TitleNoun # of nouns in title [0, 21] Yes
TitleAdverb # of adverbs in title [0, 14] Yes
TitleVerb # of verbs in title [0, 10] Yes
TitleAdjective # of adjectives in title [0, 11] Yes
BodyNoun # of nouns in body [0, 4518] Yes
BodyAdverb # of adverbs in body [0, 2999] Yes
BodyVerb # of verbs in body [0, 843] Yes
BodyAdjective # of adjectives in body [0, 2669] Yes
HomeworkInTitle Is homework related? [0, 1] Yes
HomeworkInBody Is homework related? [0, 1] Yes
SentimentTitle Sentiment of title text [-2.26, 2.19] Yes
SentimentBody Sentiment of body text [-379.12, 2285.32] Yes
MembershipStatus Milestone status [1, 4] Yes
Day Day of week [0, 6] Yes
Month Month of year [0, 11] Yes
Year Year [2008, 2012] Yes
TagPopularity Tag popularity [1, 3] Yes

Data Exploration

Open Status

Currently, our OpenStatus variable is a factor with five levels (Open, Too localized, Not constructive, Not a real question, Off topic). Since we are dealing with a classification problem, let’s turn it into a binary variable (0 = closed, 1 = open) with two levels. To be clear, a question that is marked as closed means that the question fell into one of the four negative categories listed above. It does not mean that the question was answered and then marked as closed. Furthermore, a question that is marked as open, may or may not have an answer, but remains open because of its potential usefulness to the Stack Overflow community.

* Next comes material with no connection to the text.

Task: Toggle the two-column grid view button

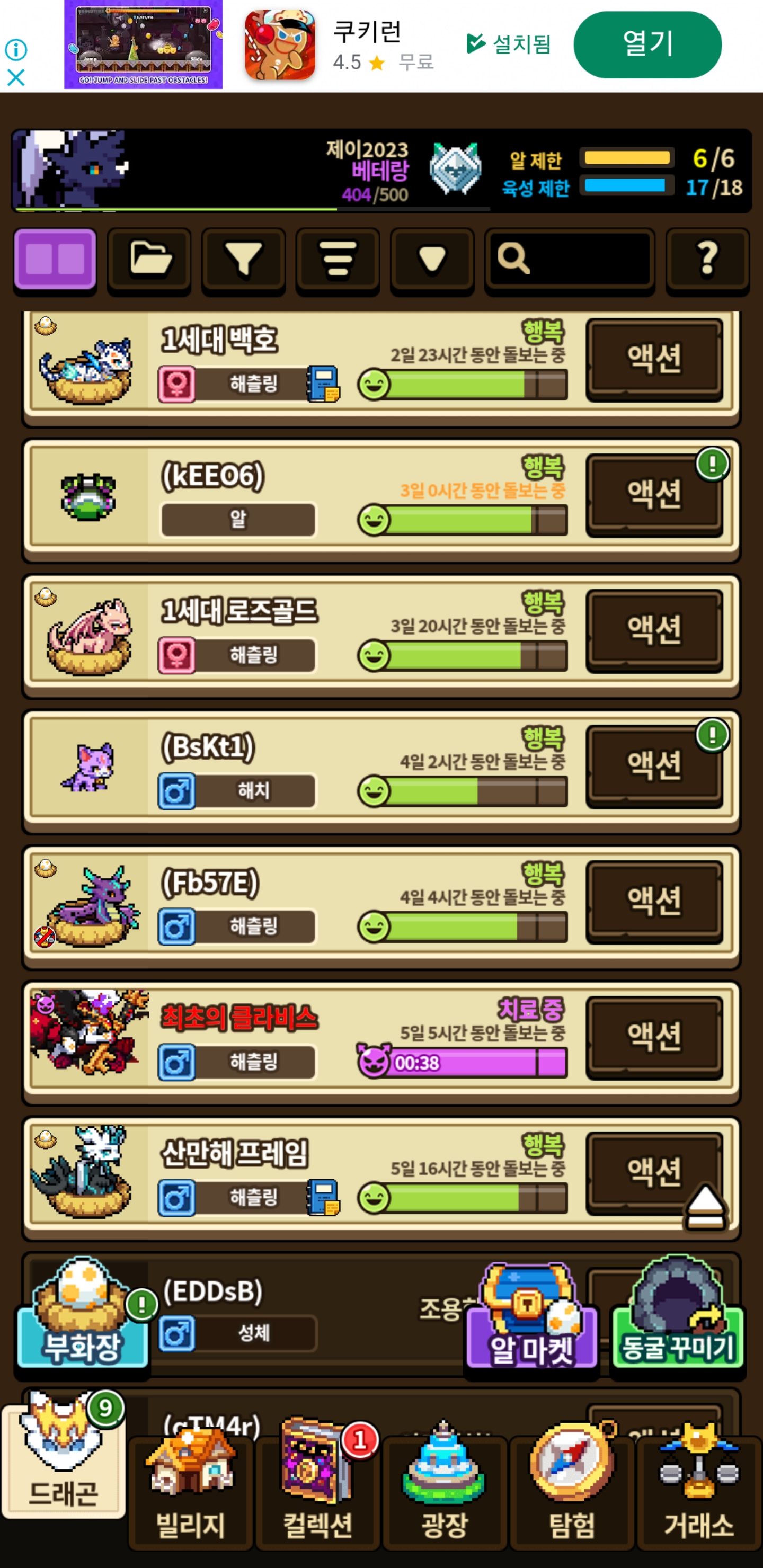Action: pos(55,260)
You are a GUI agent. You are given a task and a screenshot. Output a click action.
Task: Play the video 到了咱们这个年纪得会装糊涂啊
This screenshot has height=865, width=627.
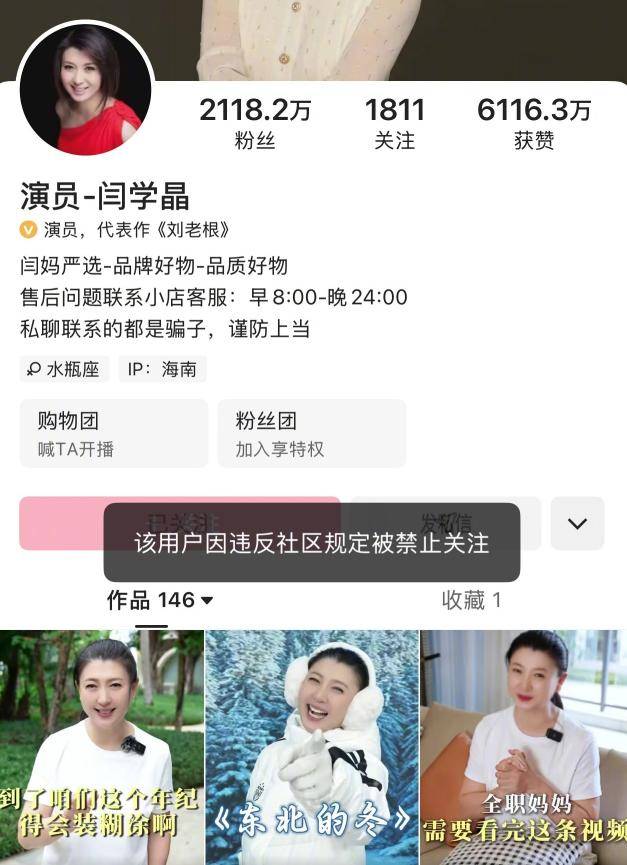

# Turn OpenStatus feature into variable with four levels, to a variable with two levels
train[, OpenStatus := ( ifelse(PostClosedDate == "", 1, 0))]
# View summary statistics for this variable
table(train$OpenStatus)
0     1 
89176 89176

Reputation at Post Creation

The first thing that caught our attention was the ReputationAtPostCreation variable. Let’s see what the distributions of reputation are:

ggplot(train, aes(x=ReputationAtPostCreation)) + 
  geom_density() +
  labs(x = 'User Reputation Points', y = 'Density', title = 'Reputation Density Plot') +
  theme(plot.title = element_text(hjust = 0.5))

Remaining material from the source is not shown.